UE e Canadá assinam tratado de livre-comércio

Reunidos em Bruxelas, o presidente da Comissão Europeia, José Manuel Barroso, e o primeiro-ministro canadense, Stephen Harper, anunciaram o acordo

Bruxelas – A União Europeia e o Canadá assinaram um tratado de livre-comércio que aumentará as trocas comerciais entre as duas partes, mas gera preocupação em alguns meios agropecuários.

Reunidos em Bruxelas, o presidente da Comissão Europeia, José Manuel Barroso, e o primeiro-ministro canadense, Stephen Harper, anunciaram o acordo, que deve aumentar em mais de 20% o comércio entre ambas as partes.

O anúncio da conclusão das negociações sobre um acordo econômico e comercial global é uma “nova etapa nas relações entre a UE e o Canadá”, informou Barroso, em coletiva de imprensa em Bruxelas.

Uma vez que tenha entrado em vigor, o acordo permitirá aumentar em 23% as trocas comerciais entre as duas áreas. Para a UE isso se traduzirá em 12 bilhões de euros adicionais por ano no Produto Interno Bruto, segundo cifras antecipadas por Bruxelas.
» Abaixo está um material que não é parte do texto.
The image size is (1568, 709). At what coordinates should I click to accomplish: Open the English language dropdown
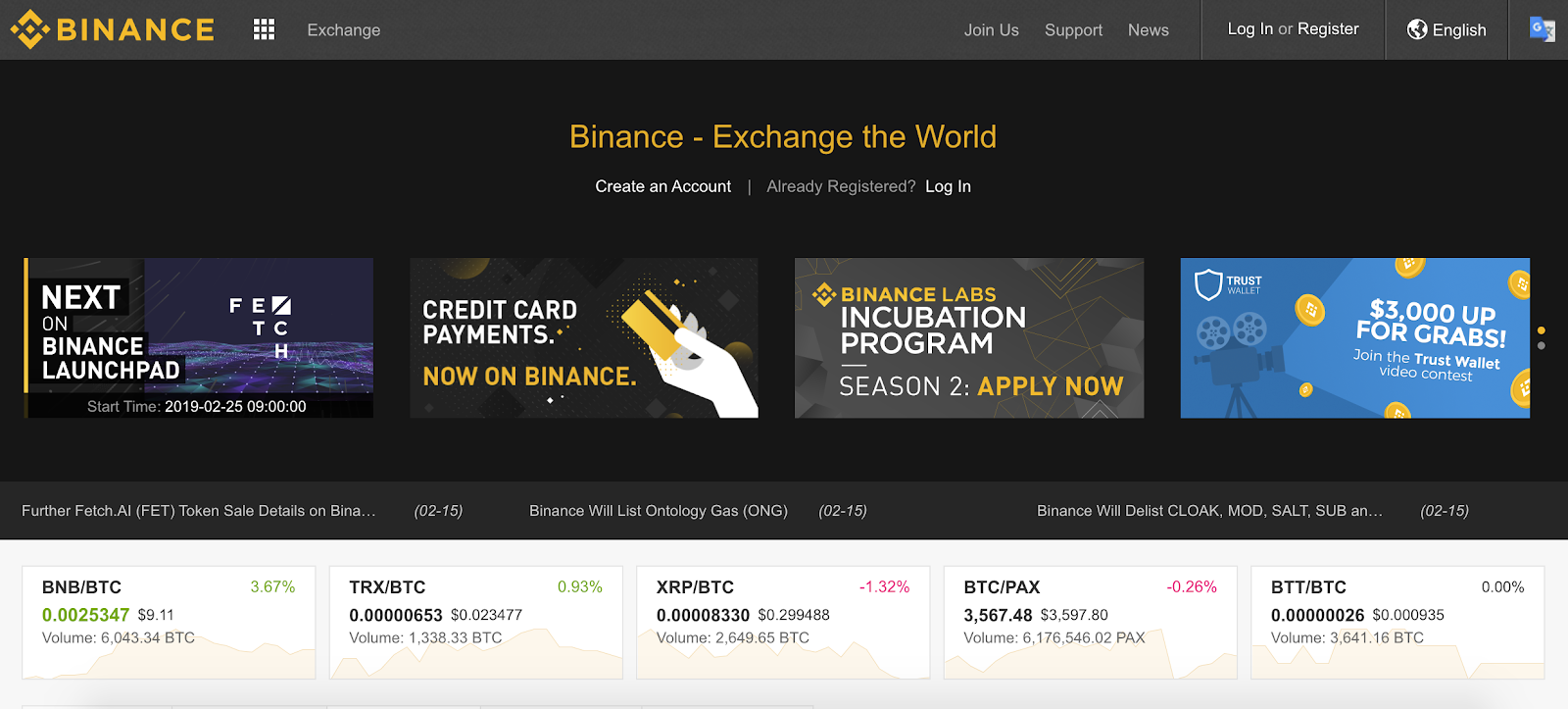1458,30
Para o Canadá, 8 bilhões de euros a mais.

Os detalhes do acordo, que não entrará em vigor antes de 2015, não foram revelados. Em linhas gerais, inclui o acesso a bens e serviços, a transparência e a proteção de investimentos, a cooperação nas normas e a abertura dos mercados públicos.
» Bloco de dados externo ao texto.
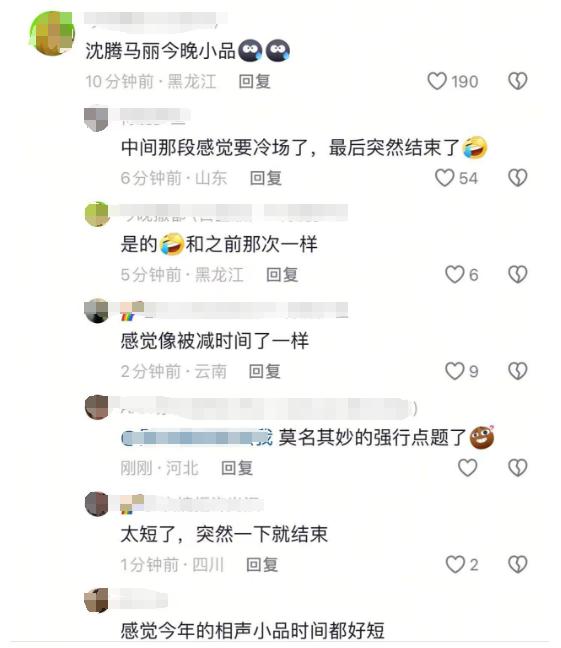The width and height of the screenshot is (561, 648).
Task: Reply to the 云南 comment posted 2分钟前
Action: pos(265,372)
Este acordo abre ao Canadá um mercado de 500 milhões de pessoas na UE, maior inclusive que o do Nafta (Tratado de Livre Comércio da América do Norte), assinado com os Estados Unidos e o México.
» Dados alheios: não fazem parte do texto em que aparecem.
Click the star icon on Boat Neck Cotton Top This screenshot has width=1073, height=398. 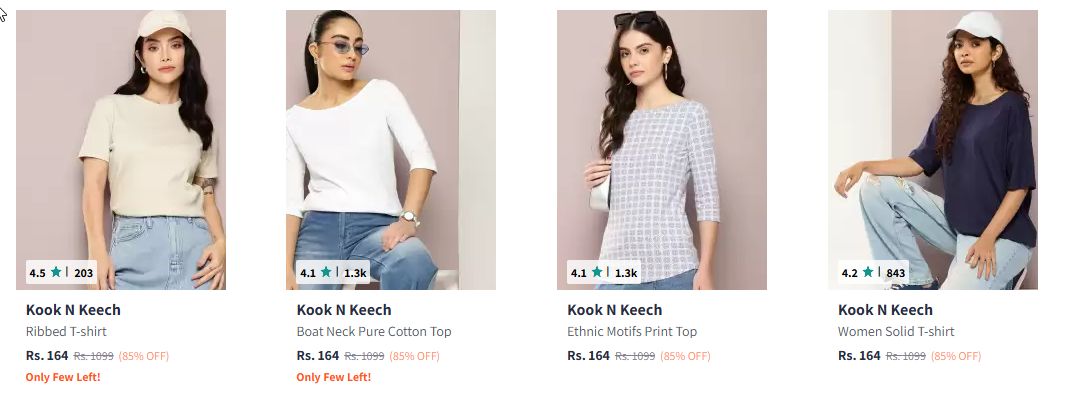point(326,272)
O volume das trocas comerciais entre a UE e Canadá foi em 2012 de 61,7 bilhões de euros. Os 28 países integrantes do bloco europeu representam o segundo maior sócio comercial de Ottawa, atrás dos Estados Unidos.

Antes de fechar o acordo, europeus e canadenses negociaram durante quatro anos.

Os assuntos mais controversos nessas negociações foram os medicamentos genéricos, os serviços financeiros, os laticínios e a abertura do mercado europeu à carne canadense.

O Canadá aceitou finalmente duplicar a quota de queijo europeu sem direitos alfandegários, em troca de um maior acesso ao mercado europeu para os produtores canadenses de carne. Esta concessão permitiu que as negociações avançassem, mas gerou críticas de ambos os lados do Atlântico.

A associação de produtores lácteos do Canadá disse temer que seus produtos sejam substituídos pelos queijos subsidiados da UE, com risco para o setor local.

Na Europa, o setor da carne bovina teme a chegada maciça de carnes produzidas segundo normas sanitárias e ambientais menos exigentes.

“Estamos muito irritados com este acordo em um período em que a Europa chora a perda de empregos todas as manhãs, em particular nos setores da pecuária” afirmou a Federação Bovina da França.

Este acordo é preocupante, segundo o setor pecuário, já que a UE iniciou, na primavera (do hemisfério norte), negociações com os Estados Unidos – importante produtor de carne bovina, de OGM – para um acordo similar, o que daria passagem à maior área de livre comércio do mundo.